Succession Planning: Road to the Corner Office

Does your credit union have a succession plan? Fifty eight percent of organizations have some type of succession plan, yet, only 29 percent consider their program formal.

 
 

The largest and most public succession process is unfolding as the nation's most ambitious leaders race to be the next U.S. presidential candidate. As talk of our next leader starts years before Super Tuesday, many credit unions may face a more abrupt transition. In the last year, Callahan and Associates estimates that 210 new CEOs have taken the helm of a credit union. This raises the real issue of the need for a strong, ongoing, and effective succession plan.

More than 58 percent of organizations have some type of succession plan, yet, only 29 percent consider their program "formal." Another 26 percent of organizations intend to build a succession plan, according to the 2006 Succession Planning report by the Society for Human Resource Management.

Leadership succession, starting with leadership development, should be a primary concern for every credit union.
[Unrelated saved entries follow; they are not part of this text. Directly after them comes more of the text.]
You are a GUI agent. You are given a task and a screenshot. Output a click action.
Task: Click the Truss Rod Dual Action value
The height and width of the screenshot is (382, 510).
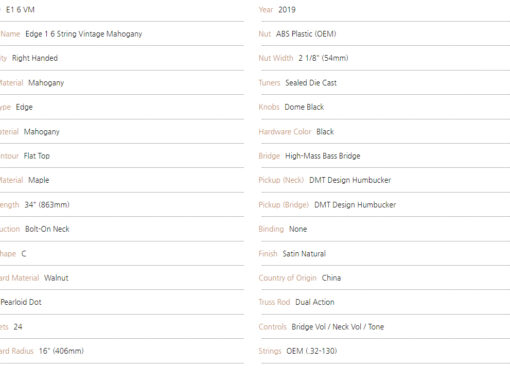click(x=315, y=302)
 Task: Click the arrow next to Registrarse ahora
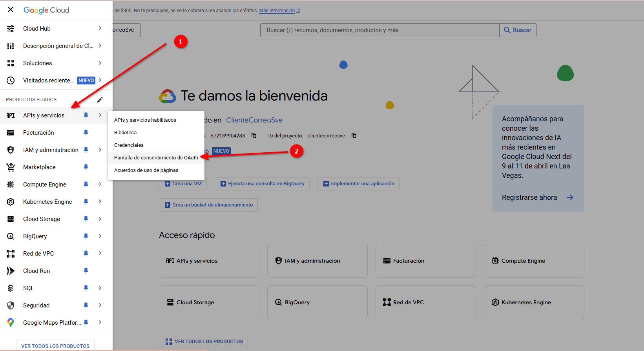coord(570,197)
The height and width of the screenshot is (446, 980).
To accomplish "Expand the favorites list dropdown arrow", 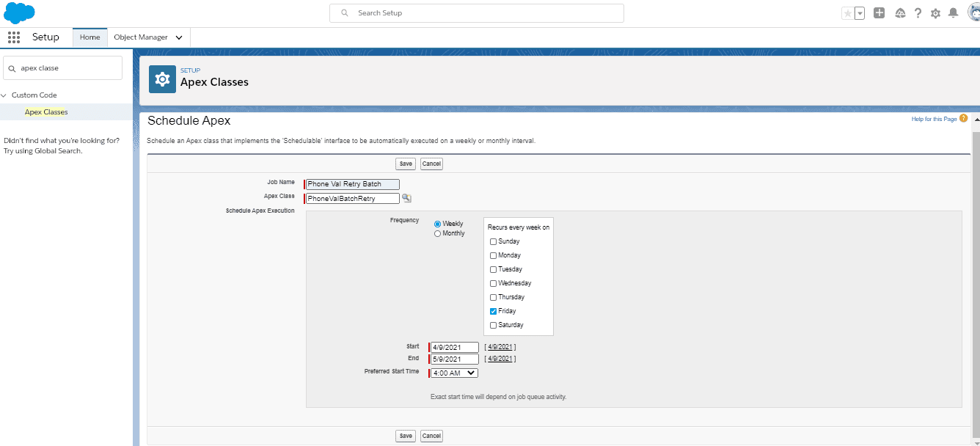I will pyautogui.click(x=860, y=13).
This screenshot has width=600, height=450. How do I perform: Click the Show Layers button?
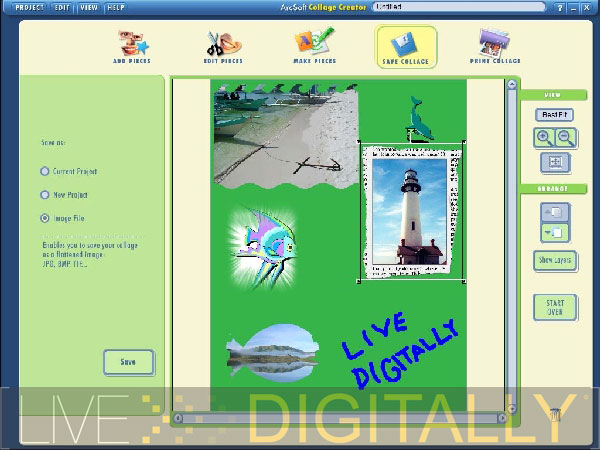click(x=554, y=260)
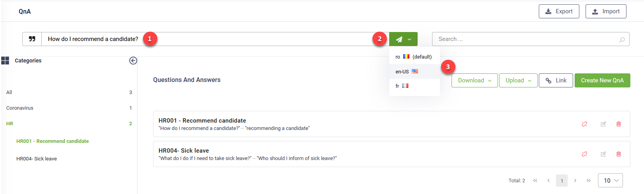Pick the ro default language option

coord(415,57)
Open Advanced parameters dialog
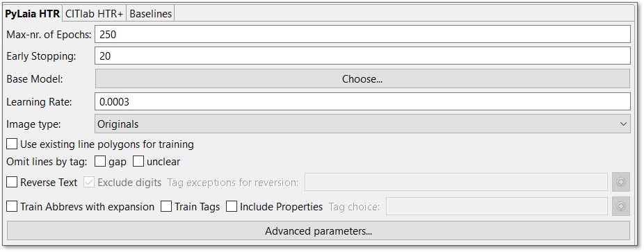644x252 pixels. (319, 230)
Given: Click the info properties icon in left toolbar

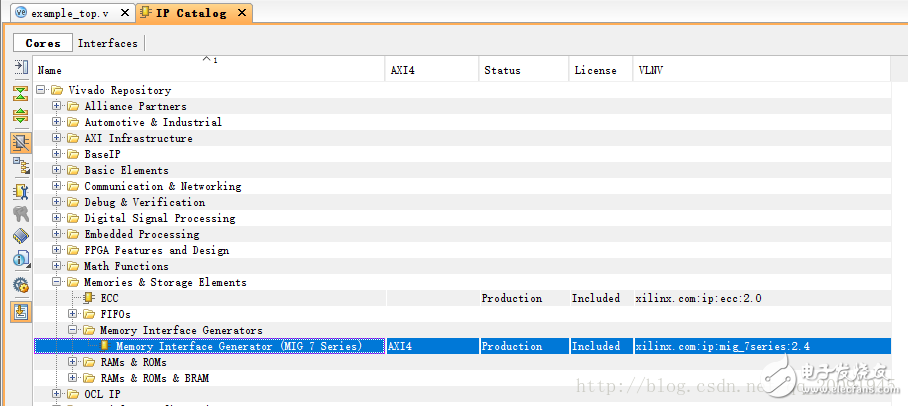Looking at the screenshot, I should 20,261.
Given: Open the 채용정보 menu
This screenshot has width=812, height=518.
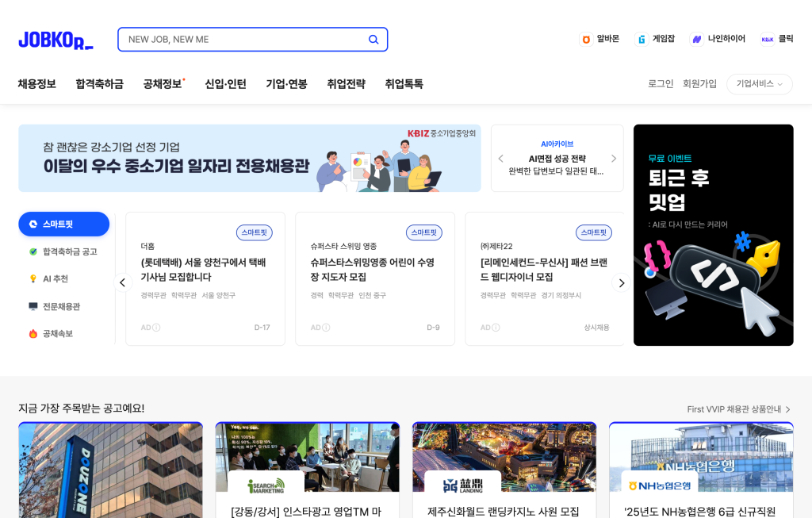Looking at the screenshot, I should 36,84.
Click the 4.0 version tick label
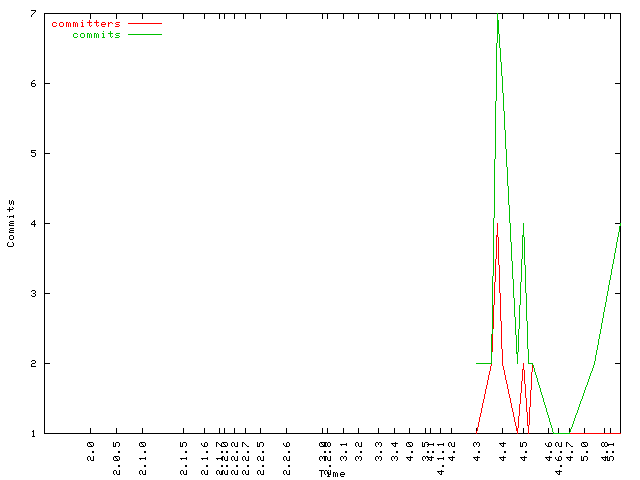Viewport: 640px width, 480px height. click(410, 451)
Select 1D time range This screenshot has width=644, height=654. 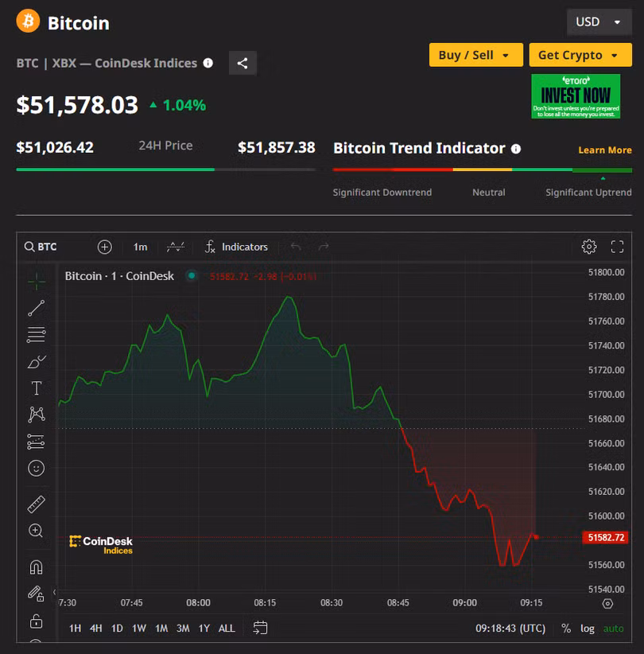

If a credit union does not have an existing succession plan, the initial challenge is determining the appropriate approach to leadership succession that addresses the specific needs, challenges, and goals of an organization. As a plan develops, subsequent questions arise like: Should our next leader be chosen from a pool of primarily internal or external candidates? Looking closer, depending on the timing and conditions of a succession, there is a lot to measure when considering internal and external candidates.

Internal Candidates Vs. External Candidates
Three-quarters of Fortune’s most admired companies hire from internal pools as a matter of preference or policy.   External hires provide an opportunity to re-invent the company.
Internal hires know the people, culture, and nuances of working within the organization.   Their consideration offers a larger pool of candidates.
Internal hires start with a strong chance to fit in and be accepted.   Candidates with a proven track record from an outside company may be the best fit for specific company needs.
The CU and staff have a sense of how experienced, skilled, and competent a new leader is.   Internal candidates may not have the necessary leadership and experience.
Internal hires have greater credibility with their organization because they have had common experiences.   Hiring from within the industry can also carry over a strong understanding of the credit union.

While campaign efforts include major use of time and money, credit unions often depend on their existing leadership team and budget to generate a new leader. As a succession plan develops, the credit union selection team can get an inventory of the experience, accomplishments, and reputation of candidates in their credit union and in the industry. Such a survey can result in the realization that there is a serious shortage of quality candidates from within the organization and perhaps even the industry. With advance planning, such a challenge can help the credit union mitigate risks well in advance of an inevitable succession. The process can also encourage more effective leadership grooming. A comprehensive management strategy for developing internal candidates should include career development, an environment that fosters learning, and effective performance management and measurement.

The resulting succession management strategy allows organizations to identify key positions, potential successors, and, perhaps most importantly, skills gaps. It also will provide employees with insight into available career options and tools to plan and achieve their career goals.